Stored items
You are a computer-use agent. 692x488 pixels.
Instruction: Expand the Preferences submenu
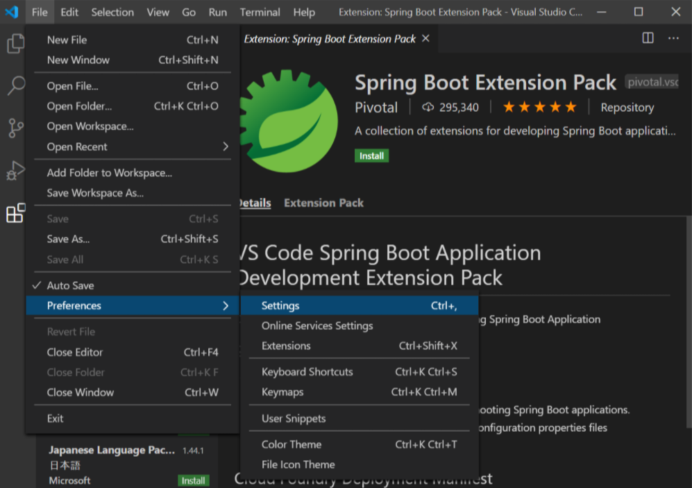pos(74,305)
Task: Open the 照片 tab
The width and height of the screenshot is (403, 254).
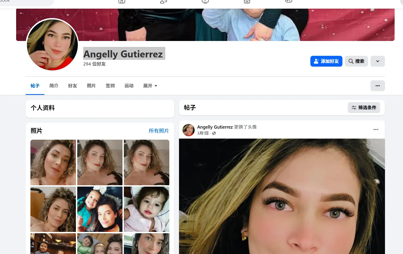Action: (91, 86)
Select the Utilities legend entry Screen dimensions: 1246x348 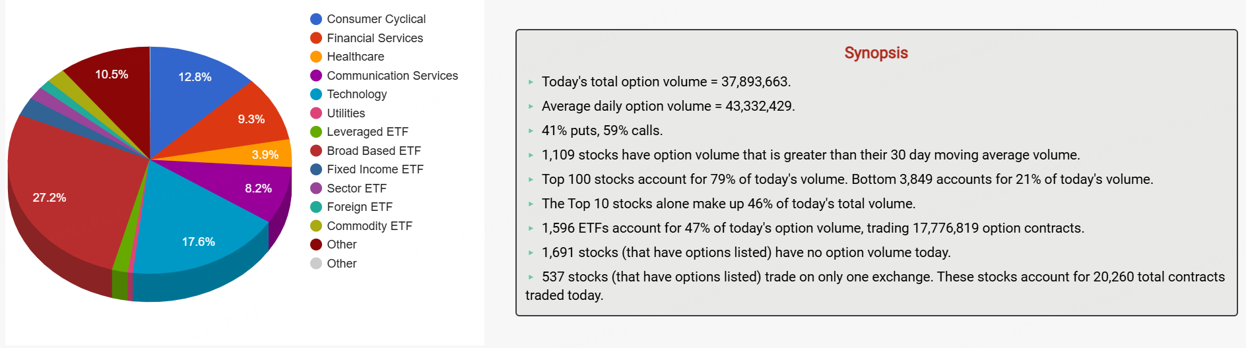point(345,113)
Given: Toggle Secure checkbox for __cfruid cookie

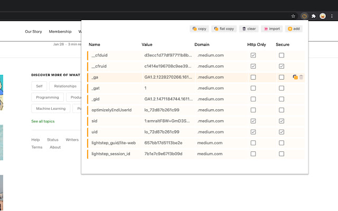Looking at the screenshot, I should click(x=281, y=66).
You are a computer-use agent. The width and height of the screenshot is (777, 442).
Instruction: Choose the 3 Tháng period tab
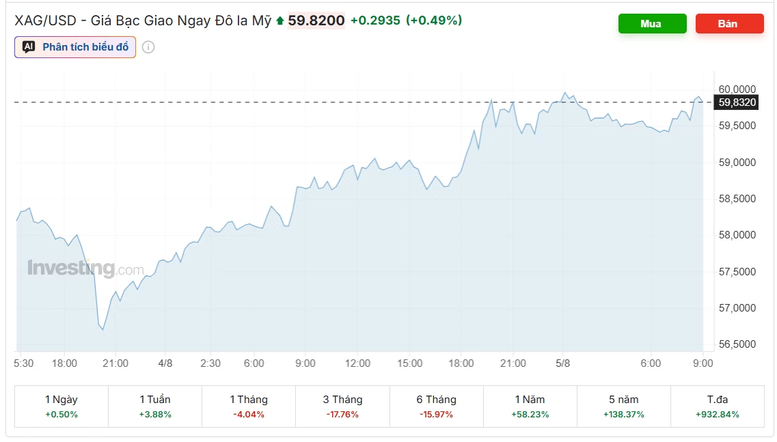tap(342, 406)
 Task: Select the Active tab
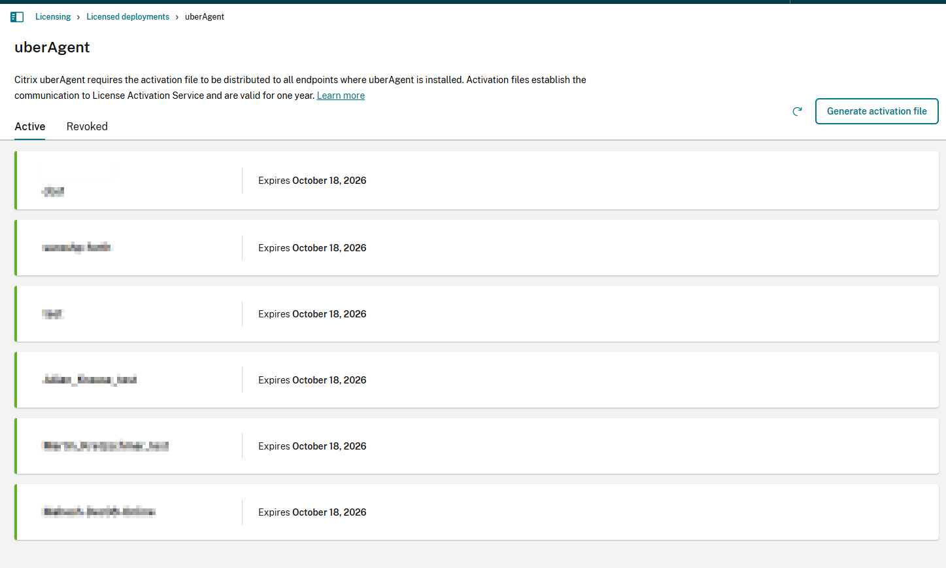click(x=30, y=126)
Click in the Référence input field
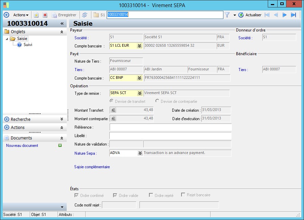Image resolution: width=304 pixels, height=220 pixels. coord(171,127)
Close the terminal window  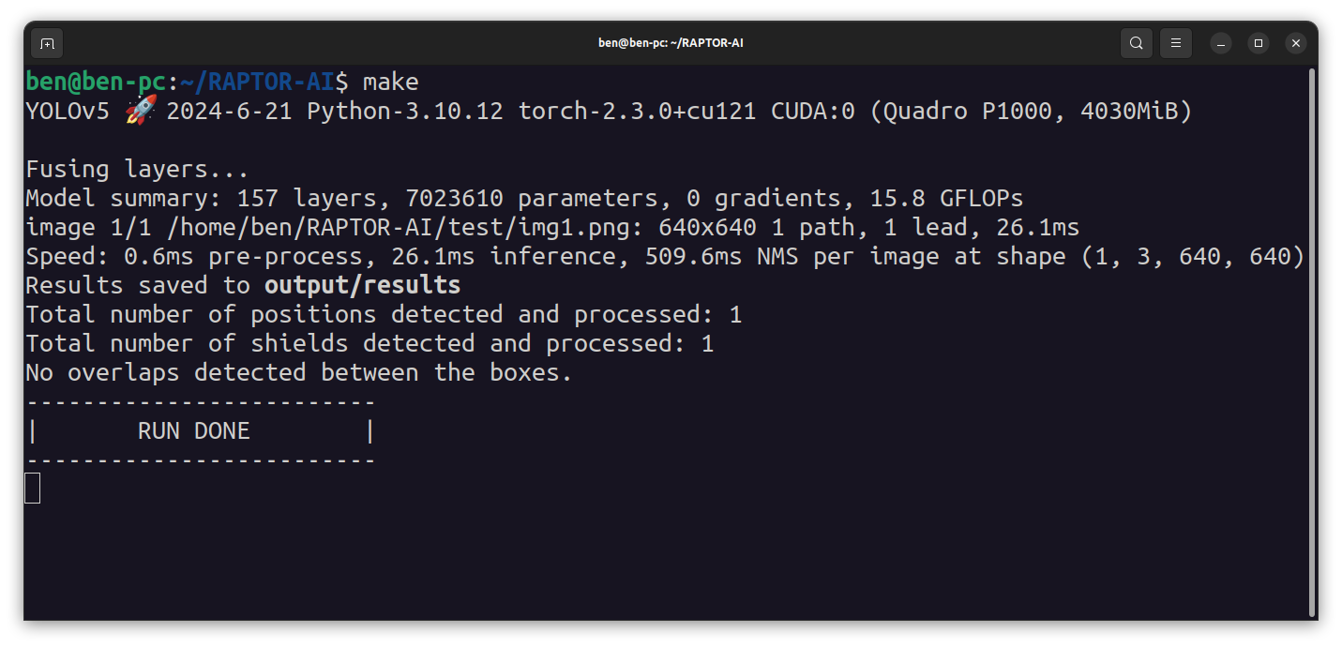click(1296, 43)
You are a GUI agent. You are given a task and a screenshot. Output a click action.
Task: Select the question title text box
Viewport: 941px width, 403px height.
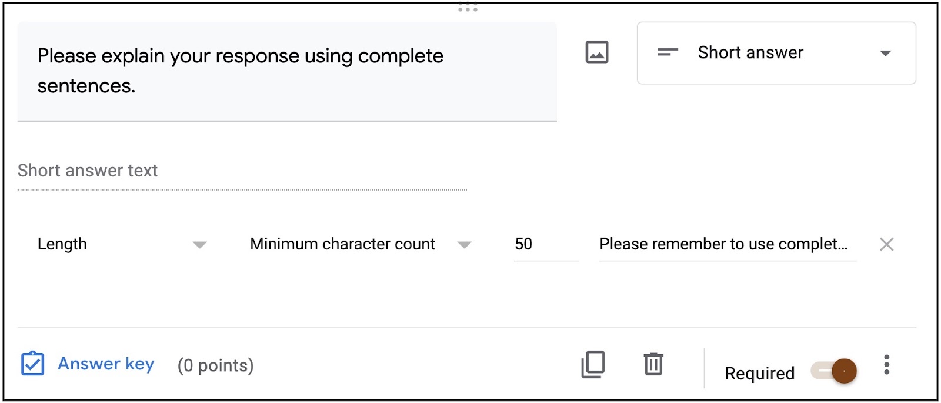[288, 71]
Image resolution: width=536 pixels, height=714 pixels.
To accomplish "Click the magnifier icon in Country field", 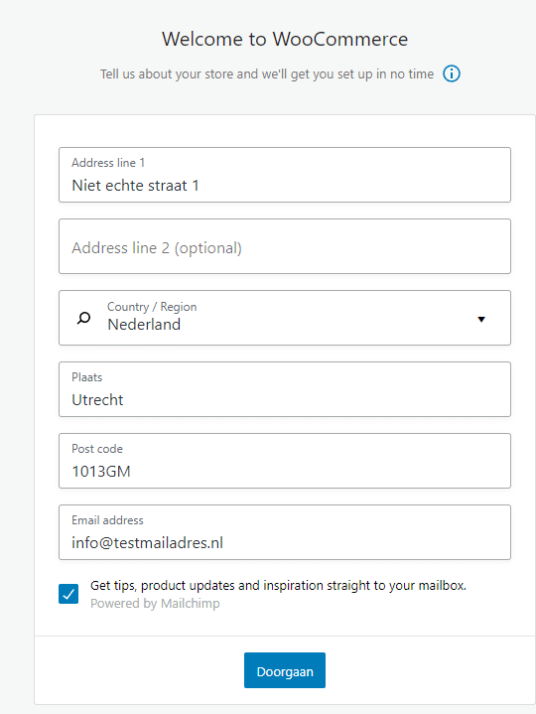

*What you need to do*:
Nothing is needed beyond an exact transcription of the lines from the one containing "You are a GUI" to the end of the entries above, with the pictures omitted.

*Your response*:
You are a GUI agent. You are given a task and a screenshot. Output a click action.
Task: Select the question title text box
Viewport: 941px width, 403px height.
[288, 71]
Image resolution: width=536 pixels, height=714 pixels.
To accomplish "Click the magnifier icon in Country field", 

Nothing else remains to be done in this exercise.